Struggling under U.S. sanctions, Venezuelan President Nicolás Maduro is selling off his country’s gold reserves as he clings to power. That might be the only good excuse for selling gold now.
The shiny metal is finally having its day in the sun. Gold prices have shot up 6.9% in June alone. The jump has been inspired by both the desire for a haven as the U.S. economy slows down and global tensions ratchet up, and the recently confirmed dovishness of global central banks. The price of gold passed $1,400 on Friday, the highest level since September 2013, and a breakout could potentially attract a new wave of investors and confirm that gold is finally a must-own asset again.
While gold doesn’t offer yield like bonds do, this matters less in a world where rates on many fixed-income assets are at historic lows. Investors also expect the Federal Reserve to cut its target rate later this year, which could cause the U.S. dollar to fall. A cheaper greenback could help gold gain even more traction because gold prices tend to move in the opposite direction of the dollar.
Gold could also benefit as countries diversify their reserves away from dollar-denominated assets, says David Kotok of Cumberland Advisors. Global central banks have been accumulating gold over the past decade, with China tripling its gold reserves since 2009 and Russia increasing its by four times, according to World Gold Council data. “What they’re doing is to substitute gold in an increasing amount for U.S. Treasury holdings,” explains Kotok, “If China broadens its gold holdings further to match other countries, such an appetite will cause an upward movement in the gold price.”
If the case for owning gold is clear, how to get that exposure is a more complicated decision. Investors can buy the bullion—either as bars or coins—from gold dealers directly. Many financial advisors, banks, and stockbrokers also offer such a service. Commissions can be high, however, and there may also be a cost for storage.
An easier way to play rising gold prices is to own shares of exchange-traded funds that are backed by the precious metal and track its price closely. There are many available that differ in cost, liquidity, and where the gold is stored, but provide nearly identical returns. The $33 billion SPDR Gold Shares ETF (GLD), the first and largest of the gold ETFs, charges $40 for every $10,000 invested a year, while the $12 billion iShares Gold Trust (IAU) charges $25. Some newer alternatives, including the GraniteShares Gold Trust (BAR) and Aberdeen Standard Physical Swiss Gold Shares (SGOL), charge even lower fees, but aren’t as liquid as the larger ones.
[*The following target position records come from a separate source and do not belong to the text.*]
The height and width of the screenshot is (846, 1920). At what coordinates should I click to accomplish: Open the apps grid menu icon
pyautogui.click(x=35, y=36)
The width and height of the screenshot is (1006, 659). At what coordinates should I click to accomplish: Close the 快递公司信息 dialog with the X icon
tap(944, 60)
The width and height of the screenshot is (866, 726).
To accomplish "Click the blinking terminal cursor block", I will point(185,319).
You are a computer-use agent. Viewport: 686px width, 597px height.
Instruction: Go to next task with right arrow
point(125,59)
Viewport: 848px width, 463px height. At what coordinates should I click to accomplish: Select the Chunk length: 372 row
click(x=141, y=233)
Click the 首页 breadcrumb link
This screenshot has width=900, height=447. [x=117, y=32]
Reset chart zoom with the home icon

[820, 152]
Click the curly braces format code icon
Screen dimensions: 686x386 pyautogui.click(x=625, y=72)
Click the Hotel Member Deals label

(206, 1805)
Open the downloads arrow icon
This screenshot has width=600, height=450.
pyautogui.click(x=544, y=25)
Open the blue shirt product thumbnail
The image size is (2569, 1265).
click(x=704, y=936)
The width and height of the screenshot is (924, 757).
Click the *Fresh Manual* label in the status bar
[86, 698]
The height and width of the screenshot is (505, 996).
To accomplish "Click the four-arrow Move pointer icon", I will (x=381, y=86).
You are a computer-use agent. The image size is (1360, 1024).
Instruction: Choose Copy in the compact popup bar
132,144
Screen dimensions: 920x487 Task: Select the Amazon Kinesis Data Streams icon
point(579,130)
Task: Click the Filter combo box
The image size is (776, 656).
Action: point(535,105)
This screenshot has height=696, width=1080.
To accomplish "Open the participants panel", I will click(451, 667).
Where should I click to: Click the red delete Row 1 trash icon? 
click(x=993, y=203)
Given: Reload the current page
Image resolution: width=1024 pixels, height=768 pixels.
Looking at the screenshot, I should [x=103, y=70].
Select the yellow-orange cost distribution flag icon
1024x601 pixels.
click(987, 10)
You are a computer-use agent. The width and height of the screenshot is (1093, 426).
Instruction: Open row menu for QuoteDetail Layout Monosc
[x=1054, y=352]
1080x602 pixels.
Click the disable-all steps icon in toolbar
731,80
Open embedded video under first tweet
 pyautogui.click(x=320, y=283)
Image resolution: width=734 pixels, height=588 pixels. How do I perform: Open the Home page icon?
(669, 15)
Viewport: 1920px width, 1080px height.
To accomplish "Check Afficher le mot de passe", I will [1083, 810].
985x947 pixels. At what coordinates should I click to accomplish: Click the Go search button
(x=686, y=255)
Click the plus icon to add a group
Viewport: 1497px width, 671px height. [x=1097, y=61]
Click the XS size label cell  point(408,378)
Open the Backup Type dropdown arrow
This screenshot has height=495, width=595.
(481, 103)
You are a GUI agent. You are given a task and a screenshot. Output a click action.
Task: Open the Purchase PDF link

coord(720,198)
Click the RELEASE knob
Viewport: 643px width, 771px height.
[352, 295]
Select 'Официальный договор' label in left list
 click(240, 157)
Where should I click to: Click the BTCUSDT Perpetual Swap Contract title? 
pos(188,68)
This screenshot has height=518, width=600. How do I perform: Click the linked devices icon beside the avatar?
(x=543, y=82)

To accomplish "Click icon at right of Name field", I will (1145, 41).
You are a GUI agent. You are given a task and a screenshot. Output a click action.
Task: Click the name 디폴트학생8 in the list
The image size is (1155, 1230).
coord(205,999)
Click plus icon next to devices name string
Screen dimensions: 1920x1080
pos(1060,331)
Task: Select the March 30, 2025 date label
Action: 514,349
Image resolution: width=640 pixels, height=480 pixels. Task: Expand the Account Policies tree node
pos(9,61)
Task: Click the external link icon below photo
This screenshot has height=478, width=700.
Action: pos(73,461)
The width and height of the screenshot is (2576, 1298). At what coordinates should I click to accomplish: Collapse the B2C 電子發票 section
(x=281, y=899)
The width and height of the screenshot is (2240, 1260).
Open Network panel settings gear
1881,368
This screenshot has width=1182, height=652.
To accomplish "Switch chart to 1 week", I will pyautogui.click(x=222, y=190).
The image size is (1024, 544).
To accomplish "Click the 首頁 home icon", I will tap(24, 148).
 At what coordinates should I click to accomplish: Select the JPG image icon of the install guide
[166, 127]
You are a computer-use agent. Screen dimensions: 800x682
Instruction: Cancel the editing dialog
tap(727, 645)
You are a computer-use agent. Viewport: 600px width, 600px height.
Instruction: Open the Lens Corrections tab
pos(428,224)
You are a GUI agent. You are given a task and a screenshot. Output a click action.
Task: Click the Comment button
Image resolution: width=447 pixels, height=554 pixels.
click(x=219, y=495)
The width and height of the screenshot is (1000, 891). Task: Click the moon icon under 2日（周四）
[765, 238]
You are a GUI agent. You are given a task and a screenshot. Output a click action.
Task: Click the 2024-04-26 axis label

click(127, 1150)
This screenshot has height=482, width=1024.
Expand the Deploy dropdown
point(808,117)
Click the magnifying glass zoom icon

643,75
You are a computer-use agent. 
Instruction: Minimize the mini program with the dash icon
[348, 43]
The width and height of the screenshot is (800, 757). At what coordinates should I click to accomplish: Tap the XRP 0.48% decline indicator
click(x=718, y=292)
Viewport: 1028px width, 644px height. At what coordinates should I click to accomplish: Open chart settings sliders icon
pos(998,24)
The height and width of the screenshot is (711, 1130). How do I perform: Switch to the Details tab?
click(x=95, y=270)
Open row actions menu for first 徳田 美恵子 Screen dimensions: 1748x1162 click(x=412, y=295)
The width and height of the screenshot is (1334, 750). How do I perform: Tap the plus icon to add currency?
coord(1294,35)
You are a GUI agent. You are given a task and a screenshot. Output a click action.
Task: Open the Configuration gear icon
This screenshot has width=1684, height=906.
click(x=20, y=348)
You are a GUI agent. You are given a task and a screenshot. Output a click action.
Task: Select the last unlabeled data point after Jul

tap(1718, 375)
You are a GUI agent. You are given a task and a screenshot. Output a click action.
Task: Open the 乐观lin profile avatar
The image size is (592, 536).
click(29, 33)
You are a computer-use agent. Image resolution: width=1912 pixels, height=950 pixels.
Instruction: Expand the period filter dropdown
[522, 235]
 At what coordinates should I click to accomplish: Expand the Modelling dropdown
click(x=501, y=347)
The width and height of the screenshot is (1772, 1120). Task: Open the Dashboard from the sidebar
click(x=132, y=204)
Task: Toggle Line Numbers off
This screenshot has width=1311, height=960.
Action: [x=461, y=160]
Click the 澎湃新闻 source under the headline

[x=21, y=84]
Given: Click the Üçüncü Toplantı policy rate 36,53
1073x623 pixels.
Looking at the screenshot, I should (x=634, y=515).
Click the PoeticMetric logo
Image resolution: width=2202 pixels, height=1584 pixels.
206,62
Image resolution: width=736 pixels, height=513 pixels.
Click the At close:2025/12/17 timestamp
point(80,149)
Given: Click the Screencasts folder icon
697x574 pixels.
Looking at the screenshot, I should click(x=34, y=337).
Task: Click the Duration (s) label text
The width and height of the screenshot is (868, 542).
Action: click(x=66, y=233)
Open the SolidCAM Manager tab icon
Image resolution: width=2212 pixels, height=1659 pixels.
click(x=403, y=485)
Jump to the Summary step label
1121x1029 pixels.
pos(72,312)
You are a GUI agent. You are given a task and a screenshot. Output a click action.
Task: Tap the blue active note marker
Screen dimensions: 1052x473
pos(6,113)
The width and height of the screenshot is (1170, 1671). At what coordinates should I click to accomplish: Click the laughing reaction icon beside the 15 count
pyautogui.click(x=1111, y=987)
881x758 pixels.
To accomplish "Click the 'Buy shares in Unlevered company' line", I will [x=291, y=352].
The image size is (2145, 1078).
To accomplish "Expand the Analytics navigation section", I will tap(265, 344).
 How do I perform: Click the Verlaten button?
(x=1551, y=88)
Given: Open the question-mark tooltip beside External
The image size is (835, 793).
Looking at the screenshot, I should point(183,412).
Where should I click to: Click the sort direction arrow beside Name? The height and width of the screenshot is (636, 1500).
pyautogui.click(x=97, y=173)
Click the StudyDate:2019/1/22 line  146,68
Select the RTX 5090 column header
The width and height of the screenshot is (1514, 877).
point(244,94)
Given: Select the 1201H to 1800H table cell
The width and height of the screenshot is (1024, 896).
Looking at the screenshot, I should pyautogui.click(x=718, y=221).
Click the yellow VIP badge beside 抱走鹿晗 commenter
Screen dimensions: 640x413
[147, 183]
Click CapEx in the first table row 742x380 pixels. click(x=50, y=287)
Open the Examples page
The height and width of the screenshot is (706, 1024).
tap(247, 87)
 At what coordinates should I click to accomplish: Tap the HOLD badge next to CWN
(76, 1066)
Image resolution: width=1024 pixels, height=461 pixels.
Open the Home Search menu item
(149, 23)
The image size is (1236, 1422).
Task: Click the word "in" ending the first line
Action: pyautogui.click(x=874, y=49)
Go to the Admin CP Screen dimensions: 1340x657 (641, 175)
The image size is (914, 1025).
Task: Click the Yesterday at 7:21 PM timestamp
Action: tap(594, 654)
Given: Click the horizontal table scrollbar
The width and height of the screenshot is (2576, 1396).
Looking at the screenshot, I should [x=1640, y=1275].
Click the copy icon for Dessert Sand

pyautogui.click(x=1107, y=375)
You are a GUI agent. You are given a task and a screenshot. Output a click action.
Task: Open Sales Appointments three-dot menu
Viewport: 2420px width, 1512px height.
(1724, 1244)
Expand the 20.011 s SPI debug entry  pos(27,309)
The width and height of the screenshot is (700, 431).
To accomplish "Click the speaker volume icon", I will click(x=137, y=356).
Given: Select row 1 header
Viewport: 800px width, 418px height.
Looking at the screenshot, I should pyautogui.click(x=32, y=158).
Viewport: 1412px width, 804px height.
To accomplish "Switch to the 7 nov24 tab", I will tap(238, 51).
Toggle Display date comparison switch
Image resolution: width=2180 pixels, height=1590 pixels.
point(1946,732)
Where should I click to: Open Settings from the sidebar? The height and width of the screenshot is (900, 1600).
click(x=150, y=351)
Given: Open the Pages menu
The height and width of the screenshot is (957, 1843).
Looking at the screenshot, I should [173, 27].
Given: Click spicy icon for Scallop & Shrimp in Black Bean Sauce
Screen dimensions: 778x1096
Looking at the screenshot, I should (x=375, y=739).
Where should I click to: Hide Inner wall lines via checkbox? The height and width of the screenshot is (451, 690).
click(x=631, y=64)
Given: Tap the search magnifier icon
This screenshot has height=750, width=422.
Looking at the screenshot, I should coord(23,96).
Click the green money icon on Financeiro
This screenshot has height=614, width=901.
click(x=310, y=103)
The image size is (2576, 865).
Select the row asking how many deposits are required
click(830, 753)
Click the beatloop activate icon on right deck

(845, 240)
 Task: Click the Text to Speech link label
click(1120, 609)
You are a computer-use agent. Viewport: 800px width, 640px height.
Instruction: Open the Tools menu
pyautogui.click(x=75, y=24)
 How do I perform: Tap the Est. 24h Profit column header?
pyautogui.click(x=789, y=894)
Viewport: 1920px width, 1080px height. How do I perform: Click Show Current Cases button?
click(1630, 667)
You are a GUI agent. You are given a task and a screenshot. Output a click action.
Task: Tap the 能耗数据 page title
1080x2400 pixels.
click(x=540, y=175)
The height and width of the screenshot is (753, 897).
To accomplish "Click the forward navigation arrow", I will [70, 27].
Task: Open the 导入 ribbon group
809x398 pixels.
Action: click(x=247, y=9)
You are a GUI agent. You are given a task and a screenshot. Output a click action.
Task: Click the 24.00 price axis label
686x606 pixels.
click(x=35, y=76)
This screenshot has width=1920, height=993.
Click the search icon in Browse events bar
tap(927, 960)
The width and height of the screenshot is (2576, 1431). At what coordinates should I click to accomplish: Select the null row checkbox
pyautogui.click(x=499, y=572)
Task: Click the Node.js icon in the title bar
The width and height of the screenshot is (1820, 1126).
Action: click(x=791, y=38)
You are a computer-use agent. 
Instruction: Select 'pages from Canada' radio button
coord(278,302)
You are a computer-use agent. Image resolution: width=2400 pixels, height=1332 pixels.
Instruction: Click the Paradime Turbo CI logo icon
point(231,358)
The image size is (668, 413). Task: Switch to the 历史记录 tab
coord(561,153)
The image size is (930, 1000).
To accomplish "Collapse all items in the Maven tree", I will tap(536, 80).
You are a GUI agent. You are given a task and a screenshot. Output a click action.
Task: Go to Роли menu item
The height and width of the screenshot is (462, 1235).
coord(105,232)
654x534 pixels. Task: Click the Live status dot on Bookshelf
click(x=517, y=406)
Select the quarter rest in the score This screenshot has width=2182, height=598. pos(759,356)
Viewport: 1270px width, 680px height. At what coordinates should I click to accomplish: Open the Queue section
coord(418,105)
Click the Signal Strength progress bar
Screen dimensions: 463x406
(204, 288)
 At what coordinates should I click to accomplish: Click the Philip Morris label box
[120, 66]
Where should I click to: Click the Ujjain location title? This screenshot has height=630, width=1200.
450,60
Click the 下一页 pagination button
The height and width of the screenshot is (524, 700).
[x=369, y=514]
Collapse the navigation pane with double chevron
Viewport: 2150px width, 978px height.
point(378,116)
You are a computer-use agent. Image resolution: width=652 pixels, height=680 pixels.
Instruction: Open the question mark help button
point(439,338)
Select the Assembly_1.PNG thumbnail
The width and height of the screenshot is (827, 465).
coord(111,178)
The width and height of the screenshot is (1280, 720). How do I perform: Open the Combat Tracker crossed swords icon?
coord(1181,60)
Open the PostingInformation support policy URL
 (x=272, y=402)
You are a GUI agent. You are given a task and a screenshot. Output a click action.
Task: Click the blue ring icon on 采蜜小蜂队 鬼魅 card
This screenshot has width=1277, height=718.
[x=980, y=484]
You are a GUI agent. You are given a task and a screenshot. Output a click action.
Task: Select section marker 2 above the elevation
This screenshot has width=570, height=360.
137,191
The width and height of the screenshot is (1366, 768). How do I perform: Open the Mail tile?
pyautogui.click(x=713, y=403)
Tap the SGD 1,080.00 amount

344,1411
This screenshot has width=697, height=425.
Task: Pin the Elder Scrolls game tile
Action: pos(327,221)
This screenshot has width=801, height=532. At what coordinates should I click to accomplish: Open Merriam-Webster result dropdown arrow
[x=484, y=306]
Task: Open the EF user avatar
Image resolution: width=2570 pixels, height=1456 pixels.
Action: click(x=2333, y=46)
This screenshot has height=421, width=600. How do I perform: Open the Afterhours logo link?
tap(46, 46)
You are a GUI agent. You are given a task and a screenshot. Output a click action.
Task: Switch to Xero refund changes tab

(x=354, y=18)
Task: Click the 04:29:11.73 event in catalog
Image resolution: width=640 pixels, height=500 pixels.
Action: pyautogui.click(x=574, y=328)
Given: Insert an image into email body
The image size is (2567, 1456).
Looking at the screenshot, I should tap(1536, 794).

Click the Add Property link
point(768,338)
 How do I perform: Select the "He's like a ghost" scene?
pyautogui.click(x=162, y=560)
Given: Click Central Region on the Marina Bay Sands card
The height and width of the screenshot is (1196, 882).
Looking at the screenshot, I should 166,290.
Still, given the bullish backdrop, buying gold miners instead of gold itself might be the most rewarding—if riskier—way to play the precious metal. When gold prices rise, so does gold-miner revenue, which some investors have described as an embedded “option” on the metal. That makes miners highly correlated with the commodity price, but with an extra boost when gold prices are rising.
That is exactly what has happened in June. The VanEck Vectors Gold Miners ETF (GDX), which holds shares in 46 major gold miners, including Newmont Goldcorp (NEM), Barrick Gold (GOLD), and Newcrest Mining (NCMGY), has climbed 16% in June on the back of gold’s rally.
Unfortunately, the same principle holds true when gold prices fall—as anyone who has owned the miners during the past seven years can tell you. But with all the pieces falling into place, that bet might finally be ready to pay out.